Je vais maintenant revenir sur quelque chose qui a déjà été dit, je suppose, quelque chose que je retrouve sur les réseaux sociaux. Les jeunes femmes, les femmes d’aujourd’hui osent se dire et, sur certains forums ou sur certaines « pages », comme on dit, on peut lire des textes de jeunes filles qui font leur confession quelquefois, leur « coming out », qui parlent de « la bêtise qu’elles ont faite avec leur fiancé », – chose qui jusque-là était absolument incroyable. Cela est dit, bien sûr, sous couvert d’anonymat, mais les choses sont dites et je crois que c’est important. Ce qu’il faut noter aussi, et je voudrais terminer par là, c’est que les femmes ne sont plus les seules à « dire », à « le » dire ou à dire « ça ». Aujourd’hui, les jeunes hommes, les garçons disent aussi « ça ». Et, je crois, c’est avec ces mots, que peut-être, peut-être, l’Algérie va guérir.
Maïssa BEY[10]
Pour se procurer les Actes de l’Université d’Hiver « Paroles d’Algérie » (novembre 2016) ou pour lire la recension des Actes du colloque « Paroles d’Algérie » merci de consulter notre site.
NOTES
[1] Marie Cardinal (1928 – 2001), romancière française née à Alger, enseigne la philosophie jusqu’en 1960, puis se tourne vers le journalisme, à L’Express ou encore Elle. Les Mots pour le dire (Grasset 1975) est son roman le plus célèbre. (Wikipédia)
[2] Marie Susini (1916 – 1993), écrivaine française née en Corse. Études de philosophie et de lettres (École du Louvre, Collège de France). Membre du jury du Prix Femina à partir de 1971.
[3] Annie Ernaux (née en 1940) est une auteure française, professeure de lettres. En 2008, elle reçoit le Prix de la langue française pour l’ensemble de son œuvre, pour l’essentiel autobiographique. (Wikipédia)

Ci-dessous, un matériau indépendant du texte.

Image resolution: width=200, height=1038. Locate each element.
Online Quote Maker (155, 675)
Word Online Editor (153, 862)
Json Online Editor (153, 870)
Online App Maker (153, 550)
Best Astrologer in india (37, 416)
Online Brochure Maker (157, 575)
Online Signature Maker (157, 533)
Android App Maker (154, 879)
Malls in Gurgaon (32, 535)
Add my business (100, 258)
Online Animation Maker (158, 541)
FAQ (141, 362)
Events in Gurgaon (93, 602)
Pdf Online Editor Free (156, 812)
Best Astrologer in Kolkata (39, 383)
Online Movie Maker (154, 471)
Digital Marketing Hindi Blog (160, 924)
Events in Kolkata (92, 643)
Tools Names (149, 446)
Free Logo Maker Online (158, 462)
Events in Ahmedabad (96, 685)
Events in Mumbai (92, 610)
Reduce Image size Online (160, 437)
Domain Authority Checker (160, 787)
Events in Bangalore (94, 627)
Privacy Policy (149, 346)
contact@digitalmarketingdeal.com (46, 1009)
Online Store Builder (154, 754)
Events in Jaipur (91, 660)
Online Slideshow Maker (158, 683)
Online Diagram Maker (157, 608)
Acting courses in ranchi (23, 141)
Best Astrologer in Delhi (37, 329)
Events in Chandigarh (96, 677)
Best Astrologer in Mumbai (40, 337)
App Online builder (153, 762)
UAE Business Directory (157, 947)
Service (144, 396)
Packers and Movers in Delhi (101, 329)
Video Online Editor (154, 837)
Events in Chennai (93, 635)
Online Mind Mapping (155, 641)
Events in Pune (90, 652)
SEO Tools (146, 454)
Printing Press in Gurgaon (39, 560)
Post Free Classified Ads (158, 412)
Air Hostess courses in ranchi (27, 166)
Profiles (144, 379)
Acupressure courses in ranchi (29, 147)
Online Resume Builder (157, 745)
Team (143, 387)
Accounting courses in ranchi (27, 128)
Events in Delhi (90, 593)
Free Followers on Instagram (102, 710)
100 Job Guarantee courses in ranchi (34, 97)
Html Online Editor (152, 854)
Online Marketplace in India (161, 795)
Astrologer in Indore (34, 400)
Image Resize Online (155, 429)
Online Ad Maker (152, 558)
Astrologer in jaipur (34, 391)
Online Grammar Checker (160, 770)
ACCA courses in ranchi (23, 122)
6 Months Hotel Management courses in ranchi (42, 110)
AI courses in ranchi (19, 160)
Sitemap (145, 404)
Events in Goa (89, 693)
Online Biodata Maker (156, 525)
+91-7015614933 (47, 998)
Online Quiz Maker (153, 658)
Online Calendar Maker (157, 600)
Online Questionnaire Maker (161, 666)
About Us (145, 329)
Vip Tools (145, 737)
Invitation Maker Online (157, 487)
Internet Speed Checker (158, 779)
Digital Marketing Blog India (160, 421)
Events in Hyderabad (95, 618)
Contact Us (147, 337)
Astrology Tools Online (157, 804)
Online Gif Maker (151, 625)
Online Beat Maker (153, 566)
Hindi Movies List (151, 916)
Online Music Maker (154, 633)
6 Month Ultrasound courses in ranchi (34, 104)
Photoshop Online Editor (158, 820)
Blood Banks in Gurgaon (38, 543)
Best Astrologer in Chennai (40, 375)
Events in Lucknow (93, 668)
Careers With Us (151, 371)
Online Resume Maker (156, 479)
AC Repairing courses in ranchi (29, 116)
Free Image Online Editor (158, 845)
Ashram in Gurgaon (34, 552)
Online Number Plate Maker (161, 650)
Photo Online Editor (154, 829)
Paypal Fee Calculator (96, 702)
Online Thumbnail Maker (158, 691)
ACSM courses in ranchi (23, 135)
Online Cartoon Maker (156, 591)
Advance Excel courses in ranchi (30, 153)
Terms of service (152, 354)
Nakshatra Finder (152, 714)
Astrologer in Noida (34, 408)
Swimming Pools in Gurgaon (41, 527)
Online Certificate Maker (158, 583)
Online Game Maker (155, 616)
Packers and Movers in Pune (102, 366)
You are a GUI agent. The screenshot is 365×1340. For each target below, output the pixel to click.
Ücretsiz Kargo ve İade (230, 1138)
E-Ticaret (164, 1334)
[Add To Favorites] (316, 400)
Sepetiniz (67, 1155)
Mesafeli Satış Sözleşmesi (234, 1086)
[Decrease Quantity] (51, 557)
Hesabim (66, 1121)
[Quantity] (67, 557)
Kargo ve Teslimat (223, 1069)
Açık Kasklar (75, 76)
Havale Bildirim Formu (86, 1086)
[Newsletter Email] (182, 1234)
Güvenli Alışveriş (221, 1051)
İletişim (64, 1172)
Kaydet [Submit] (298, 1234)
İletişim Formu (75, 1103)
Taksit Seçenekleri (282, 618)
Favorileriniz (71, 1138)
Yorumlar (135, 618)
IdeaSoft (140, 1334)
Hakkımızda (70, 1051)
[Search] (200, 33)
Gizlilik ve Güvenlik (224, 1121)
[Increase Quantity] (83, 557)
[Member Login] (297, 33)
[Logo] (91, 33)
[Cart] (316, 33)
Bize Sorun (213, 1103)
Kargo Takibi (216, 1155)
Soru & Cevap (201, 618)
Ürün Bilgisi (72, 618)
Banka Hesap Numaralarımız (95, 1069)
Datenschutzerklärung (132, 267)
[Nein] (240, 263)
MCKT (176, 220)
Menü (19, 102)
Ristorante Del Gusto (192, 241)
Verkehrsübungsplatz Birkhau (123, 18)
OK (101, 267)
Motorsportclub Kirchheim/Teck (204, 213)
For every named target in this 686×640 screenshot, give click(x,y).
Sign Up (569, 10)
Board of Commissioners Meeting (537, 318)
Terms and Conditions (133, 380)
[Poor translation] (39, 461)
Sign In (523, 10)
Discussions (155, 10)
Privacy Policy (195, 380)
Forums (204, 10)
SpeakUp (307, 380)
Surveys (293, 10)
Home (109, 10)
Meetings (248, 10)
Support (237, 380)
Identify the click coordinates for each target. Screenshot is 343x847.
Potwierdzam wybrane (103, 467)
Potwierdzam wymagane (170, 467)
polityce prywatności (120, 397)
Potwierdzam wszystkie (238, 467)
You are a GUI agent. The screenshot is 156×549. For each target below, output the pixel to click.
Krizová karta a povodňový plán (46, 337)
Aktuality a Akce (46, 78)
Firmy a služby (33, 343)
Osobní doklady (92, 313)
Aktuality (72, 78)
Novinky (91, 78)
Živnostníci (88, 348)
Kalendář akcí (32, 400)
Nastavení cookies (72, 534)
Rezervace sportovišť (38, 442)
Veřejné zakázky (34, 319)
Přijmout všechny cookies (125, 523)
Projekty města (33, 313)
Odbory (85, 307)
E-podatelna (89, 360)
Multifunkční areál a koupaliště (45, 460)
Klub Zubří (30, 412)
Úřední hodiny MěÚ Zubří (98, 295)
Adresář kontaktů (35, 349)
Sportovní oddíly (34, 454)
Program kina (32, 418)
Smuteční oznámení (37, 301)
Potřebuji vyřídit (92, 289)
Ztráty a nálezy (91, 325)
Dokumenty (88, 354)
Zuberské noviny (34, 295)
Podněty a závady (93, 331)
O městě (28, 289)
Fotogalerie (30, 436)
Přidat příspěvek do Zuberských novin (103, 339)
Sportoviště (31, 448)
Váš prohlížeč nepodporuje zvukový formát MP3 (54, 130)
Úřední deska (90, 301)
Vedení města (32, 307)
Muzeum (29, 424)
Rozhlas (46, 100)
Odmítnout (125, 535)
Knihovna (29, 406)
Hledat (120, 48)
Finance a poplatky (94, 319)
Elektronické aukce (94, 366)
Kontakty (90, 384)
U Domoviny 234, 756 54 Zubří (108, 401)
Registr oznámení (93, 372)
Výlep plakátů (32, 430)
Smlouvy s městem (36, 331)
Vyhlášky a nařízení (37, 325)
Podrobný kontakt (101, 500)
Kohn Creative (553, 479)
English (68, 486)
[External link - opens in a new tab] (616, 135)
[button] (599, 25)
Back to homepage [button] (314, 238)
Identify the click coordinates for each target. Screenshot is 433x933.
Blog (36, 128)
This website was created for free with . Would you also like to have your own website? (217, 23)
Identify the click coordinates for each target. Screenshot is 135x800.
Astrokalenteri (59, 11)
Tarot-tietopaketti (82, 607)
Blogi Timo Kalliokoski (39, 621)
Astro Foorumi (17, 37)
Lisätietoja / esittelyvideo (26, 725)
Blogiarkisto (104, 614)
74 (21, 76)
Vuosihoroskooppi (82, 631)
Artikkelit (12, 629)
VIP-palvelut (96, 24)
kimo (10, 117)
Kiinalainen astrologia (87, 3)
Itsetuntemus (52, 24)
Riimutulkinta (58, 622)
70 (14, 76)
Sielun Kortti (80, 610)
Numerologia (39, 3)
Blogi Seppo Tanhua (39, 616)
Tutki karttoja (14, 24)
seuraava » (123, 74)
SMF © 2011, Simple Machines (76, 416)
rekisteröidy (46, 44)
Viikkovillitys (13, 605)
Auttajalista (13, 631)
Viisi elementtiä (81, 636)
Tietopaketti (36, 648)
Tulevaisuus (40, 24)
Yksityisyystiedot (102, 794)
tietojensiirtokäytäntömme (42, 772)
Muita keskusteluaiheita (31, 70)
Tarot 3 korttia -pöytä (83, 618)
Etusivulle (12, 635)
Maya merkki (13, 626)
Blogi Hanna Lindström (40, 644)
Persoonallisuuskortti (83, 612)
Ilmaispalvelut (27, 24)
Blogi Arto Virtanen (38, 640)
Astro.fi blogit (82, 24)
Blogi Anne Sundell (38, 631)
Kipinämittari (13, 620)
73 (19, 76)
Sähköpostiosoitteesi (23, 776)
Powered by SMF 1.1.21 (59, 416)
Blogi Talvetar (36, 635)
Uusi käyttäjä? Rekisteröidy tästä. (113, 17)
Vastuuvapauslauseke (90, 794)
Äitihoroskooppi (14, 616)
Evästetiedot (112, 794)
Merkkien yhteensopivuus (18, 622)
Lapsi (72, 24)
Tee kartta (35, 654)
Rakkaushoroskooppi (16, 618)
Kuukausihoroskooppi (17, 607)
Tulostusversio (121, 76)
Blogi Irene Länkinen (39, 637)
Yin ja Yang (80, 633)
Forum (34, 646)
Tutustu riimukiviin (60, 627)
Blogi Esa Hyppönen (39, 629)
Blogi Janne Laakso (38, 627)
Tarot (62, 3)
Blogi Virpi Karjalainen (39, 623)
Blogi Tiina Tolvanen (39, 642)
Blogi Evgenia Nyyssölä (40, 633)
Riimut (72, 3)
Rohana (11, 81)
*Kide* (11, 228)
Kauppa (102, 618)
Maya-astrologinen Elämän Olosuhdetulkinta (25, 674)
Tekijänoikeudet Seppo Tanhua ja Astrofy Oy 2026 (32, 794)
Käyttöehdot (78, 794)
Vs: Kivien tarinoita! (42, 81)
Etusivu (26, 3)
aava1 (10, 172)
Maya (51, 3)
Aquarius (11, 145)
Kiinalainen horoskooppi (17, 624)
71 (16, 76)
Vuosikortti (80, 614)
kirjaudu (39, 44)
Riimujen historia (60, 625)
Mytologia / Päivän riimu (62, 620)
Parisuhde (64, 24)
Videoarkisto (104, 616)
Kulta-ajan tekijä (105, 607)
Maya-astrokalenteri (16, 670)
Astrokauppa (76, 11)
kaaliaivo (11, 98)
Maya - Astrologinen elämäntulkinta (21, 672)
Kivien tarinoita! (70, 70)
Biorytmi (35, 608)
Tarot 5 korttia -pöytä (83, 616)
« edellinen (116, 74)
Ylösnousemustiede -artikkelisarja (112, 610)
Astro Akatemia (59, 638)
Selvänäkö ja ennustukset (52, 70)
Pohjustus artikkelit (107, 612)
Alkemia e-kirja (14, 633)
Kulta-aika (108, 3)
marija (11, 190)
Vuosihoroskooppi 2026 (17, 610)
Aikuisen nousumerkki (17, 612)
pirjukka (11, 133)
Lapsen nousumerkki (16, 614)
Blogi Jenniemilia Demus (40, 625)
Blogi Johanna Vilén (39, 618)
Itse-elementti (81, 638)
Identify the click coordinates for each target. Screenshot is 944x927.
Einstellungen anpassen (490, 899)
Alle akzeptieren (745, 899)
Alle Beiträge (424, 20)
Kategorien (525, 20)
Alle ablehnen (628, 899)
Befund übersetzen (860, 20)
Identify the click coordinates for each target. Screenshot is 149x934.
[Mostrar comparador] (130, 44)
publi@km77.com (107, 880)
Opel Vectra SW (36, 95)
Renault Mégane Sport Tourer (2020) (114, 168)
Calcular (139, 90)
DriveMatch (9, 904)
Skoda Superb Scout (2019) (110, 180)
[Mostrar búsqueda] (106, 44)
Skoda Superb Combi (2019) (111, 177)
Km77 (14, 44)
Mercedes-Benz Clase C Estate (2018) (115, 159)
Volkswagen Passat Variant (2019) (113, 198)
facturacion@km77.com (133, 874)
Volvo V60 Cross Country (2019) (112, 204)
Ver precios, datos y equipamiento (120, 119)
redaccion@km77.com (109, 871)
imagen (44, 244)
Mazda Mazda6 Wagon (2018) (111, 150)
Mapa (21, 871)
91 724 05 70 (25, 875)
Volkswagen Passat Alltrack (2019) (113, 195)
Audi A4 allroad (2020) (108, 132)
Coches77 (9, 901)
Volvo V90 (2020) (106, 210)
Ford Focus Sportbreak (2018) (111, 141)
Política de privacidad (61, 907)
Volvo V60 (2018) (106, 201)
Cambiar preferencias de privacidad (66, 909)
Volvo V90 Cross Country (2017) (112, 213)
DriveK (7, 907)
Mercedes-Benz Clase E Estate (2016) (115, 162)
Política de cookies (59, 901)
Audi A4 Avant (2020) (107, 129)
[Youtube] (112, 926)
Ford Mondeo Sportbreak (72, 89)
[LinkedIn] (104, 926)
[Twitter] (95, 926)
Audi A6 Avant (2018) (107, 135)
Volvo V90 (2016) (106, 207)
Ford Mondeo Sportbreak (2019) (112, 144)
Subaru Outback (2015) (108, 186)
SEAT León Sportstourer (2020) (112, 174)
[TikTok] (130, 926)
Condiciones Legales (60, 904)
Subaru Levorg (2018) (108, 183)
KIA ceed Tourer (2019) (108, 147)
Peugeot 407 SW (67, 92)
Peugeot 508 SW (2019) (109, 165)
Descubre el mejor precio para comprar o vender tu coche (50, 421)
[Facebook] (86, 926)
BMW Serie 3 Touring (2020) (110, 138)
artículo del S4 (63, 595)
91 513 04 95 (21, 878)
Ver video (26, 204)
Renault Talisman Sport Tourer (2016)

[4] Marilyn French (1929-2009) est une écrivaine et militante féministe américaine. Diplômée de Harvard (doctorat en littérature). Parmi ses romans les plus connus : Toilettes pour femmes (Laffont, 1978) et Les Bons Sentiments (Acropole, 1980)
[5] Nawal el Saadawi (née en 1931) est une écrivaine égyptienne, médecin psychiatre et féministe. Emprisonnée en 1981 pour s’être opposée à la loi du parti unique sous Anouar el-Sadate, elle relate cet épisode dans son livre Mémoires de la prison des femmes. Libérée sous Moubarak elle fonde en 1982 l’Association arabe pour la solidarité des femmes qui est interdite en 1991. En 2004, elle est lauréate du prix Nord-Sud du Conseil de l’Europe. Elle est faite docteure honoris causa de l’université libre de Bruxelles en 2007. (Wikipédia)
[6] Fatima-Zohra Imalayène, dite Assia Djebar, (1936 – 2015), voir note 5 p.81
[7] Yamina Mechakra (1949 – 2013), voir note 6, p. 82.
[8] Les Nuits de Strasbourg, roman, Actes Sud, 1997.
[9] Fawzia Zouari (née en 1955 en Tunisie). Docteur en littérature française et comparée de la Sorbonne, elle vit à Paris depuis 1979. Elle a travaillé à l’Institut du Monde arabe avant de devenir journaliste à l’hebdomadaire Jeune Afrique en 1996. (Wikipédia)
[10] Écrivain, cofondatrice et présidente d’une association de femmes algériennes, « Parole et écriture ». Elle a reçu en 2005 le Grand Prix des libraires algériens pour l’ensemble de son œuvre.